PENDIDIKAN KESEHATAN REPRODUKSI
Mengapa Pendidikan Kesehatan Reproduksi Perlu Diberikan?
Pendidikan kesehatan reproduksi selama ini banyak diberikan kapada anak-anak hanyalah dari pendidikan biologi di sekolah.
Hal ini didasari oleh adanya faham pada masyarakat Indonesia bahwa kesehatan reproduksi ( yang selanjutnya diistilahkan dengan seks) itu adalah ’tabu’ untuk dibicarakan secara vulgar.
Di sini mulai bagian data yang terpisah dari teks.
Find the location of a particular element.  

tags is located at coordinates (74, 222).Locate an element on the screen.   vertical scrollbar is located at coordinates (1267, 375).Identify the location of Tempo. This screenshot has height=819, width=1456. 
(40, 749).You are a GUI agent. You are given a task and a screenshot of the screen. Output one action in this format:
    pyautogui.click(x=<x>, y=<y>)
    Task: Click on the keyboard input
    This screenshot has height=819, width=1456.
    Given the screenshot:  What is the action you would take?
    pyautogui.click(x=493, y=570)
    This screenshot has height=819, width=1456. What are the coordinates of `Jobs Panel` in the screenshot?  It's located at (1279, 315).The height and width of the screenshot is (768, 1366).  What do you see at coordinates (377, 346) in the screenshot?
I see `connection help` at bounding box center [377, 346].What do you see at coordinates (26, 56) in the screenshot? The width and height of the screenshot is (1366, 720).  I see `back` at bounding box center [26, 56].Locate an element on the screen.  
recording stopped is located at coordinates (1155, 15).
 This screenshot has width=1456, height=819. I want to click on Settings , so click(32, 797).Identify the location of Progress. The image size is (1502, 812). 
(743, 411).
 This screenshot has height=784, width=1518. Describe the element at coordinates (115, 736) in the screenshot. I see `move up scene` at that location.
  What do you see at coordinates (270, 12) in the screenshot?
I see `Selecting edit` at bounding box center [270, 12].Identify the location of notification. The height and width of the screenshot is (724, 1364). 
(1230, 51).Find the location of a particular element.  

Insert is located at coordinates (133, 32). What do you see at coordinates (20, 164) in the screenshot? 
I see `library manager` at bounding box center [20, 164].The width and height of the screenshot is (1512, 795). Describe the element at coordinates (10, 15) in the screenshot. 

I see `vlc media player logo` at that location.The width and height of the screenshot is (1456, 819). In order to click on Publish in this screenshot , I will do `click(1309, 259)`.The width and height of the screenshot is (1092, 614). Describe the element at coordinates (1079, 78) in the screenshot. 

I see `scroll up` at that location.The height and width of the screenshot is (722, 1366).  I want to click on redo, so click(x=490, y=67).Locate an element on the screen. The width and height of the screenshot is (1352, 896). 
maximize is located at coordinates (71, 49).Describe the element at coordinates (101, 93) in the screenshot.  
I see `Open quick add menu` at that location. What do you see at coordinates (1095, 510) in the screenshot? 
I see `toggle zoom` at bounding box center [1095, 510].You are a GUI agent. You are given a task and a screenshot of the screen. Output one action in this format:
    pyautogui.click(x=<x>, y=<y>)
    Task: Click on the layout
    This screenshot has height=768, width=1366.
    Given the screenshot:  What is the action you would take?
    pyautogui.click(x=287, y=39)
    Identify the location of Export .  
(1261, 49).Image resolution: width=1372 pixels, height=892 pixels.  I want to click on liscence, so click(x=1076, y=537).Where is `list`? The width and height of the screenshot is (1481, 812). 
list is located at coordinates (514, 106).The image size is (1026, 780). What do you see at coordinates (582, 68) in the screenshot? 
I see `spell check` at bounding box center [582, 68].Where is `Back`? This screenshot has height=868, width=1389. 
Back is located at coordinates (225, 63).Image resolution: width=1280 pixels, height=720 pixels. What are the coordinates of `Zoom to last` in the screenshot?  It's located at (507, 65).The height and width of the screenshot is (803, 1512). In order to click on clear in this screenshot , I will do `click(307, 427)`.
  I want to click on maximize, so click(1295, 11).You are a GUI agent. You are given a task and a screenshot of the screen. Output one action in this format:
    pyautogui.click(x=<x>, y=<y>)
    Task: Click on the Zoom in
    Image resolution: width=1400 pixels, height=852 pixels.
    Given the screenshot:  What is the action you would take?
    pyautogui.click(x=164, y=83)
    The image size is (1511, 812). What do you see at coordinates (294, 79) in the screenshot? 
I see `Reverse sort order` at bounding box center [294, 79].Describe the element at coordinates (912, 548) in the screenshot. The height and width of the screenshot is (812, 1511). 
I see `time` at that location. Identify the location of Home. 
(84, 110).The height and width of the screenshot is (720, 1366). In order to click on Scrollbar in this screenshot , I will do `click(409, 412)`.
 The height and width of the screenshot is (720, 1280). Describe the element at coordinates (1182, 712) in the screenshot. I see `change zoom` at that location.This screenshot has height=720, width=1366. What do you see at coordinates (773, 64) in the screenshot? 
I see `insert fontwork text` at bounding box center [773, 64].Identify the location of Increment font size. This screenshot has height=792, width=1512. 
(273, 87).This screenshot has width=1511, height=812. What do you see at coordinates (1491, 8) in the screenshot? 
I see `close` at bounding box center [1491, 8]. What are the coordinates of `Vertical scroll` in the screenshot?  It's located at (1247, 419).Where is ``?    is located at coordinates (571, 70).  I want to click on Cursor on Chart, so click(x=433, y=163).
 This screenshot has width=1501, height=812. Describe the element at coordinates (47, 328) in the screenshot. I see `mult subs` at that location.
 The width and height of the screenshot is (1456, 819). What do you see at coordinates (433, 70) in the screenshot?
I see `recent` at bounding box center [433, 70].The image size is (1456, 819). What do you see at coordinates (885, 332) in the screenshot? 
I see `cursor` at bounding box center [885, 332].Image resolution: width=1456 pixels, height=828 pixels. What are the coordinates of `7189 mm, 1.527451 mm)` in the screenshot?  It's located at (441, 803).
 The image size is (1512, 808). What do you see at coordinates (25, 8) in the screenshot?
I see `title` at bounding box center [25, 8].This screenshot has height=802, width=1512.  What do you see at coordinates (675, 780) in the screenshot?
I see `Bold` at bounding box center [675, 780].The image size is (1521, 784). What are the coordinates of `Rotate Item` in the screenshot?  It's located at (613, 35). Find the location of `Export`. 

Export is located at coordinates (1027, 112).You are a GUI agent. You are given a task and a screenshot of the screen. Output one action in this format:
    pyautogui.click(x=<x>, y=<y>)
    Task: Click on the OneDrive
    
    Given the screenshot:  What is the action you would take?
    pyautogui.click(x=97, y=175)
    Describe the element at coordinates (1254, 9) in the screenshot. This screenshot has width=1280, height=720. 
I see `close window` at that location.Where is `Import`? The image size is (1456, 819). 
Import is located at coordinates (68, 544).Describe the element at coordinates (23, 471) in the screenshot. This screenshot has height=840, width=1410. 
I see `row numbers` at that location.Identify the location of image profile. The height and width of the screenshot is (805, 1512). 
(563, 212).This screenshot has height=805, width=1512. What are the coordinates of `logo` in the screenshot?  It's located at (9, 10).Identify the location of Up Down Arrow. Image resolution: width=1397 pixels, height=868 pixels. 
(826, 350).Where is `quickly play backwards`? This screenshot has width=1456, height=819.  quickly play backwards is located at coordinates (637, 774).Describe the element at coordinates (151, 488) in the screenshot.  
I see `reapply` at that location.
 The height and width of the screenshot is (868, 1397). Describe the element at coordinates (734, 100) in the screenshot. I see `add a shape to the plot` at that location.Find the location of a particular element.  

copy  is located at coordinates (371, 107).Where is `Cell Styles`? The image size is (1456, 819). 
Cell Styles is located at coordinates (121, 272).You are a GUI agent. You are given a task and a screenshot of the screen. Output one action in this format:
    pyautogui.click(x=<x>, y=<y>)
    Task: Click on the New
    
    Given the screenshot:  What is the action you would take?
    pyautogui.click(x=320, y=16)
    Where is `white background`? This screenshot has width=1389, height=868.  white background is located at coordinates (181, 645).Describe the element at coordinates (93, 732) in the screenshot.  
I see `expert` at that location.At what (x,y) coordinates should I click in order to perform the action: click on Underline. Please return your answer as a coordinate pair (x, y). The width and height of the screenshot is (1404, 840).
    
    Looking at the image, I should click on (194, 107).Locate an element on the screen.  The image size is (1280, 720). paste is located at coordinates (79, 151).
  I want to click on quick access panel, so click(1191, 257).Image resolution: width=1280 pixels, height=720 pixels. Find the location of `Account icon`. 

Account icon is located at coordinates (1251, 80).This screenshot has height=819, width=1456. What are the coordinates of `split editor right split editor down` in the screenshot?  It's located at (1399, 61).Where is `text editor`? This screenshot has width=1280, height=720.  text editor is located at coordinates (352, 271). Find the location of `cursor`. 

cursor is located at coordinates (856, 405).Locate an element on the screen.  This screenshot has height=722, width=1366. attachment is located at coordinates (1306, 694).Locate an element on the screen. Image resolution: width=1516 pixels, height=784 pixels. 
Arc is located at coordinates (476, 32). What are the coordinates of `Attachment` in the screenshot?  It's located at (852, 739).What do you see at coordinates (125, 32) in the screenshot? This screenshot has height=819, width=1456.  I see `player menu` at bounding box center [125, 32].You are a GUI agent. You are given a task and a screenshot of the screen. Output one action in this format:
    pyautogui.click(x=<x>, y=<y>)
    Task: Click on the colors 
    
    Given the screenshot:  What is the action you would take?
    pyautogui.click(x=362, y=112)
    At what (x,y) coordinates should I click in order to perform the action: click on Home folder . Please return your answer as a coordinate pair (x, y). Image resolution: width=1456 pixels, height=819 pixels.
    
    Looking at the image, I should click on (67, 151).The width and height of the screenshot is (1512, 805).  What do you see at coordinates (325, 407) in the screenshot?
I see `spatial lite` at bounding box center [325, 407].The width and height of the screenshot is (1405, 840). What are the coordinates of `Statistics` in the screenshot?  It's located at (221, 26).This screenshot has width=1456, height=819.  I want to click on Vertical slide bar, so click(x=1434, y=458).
Dengan demikian orang tua pun memiliki keterbatasan dari membahas masalah seksualitas dengan anak-anaknya.
Sementara itu pendidikan seks sangat perlu untuk diberikan kepada anak-anak sedini mungkin, mengingat banyak pengaruh-pengaruh negatif yang dapat ditimbulkan oleh penyimpangan seks, di antaranya, kehamilan pra-nikah, aborsi, dan penularan HIV/AIDS.
Pendidikan seks yang diberikan kepada anak-anak dari bangku sekolah, kebanyakan hanyalah persoalan-persoalan reproduksi saja secara biologis tanpa mempertimbangkan aspek-aspek sosial budaya, psikologis, dan kesehatan yang mungkin ditimbulkannya.
Pendidikan seks menjadi penting mengingat banyaknya sumber-sumber informasi yang bertebaran di media, baik cetak maupun elektronik, yang begitu mudah diakses tetapi tidak memiliki sensor, mana informasi yang baik untuk diserap dan mana yang tidak.
Belum lagi adanya anggapan di kalangan remaja khususnya bahwa adanya ’trend’ (sesuatu yang dianggap sedang mengikuti perkembangan zaman) apabila meniru sesuatu seperti yang banyak disebarkan di media massa. Seperti misalnya gaya hidup selebritis, mode pakaian, make up, dlll.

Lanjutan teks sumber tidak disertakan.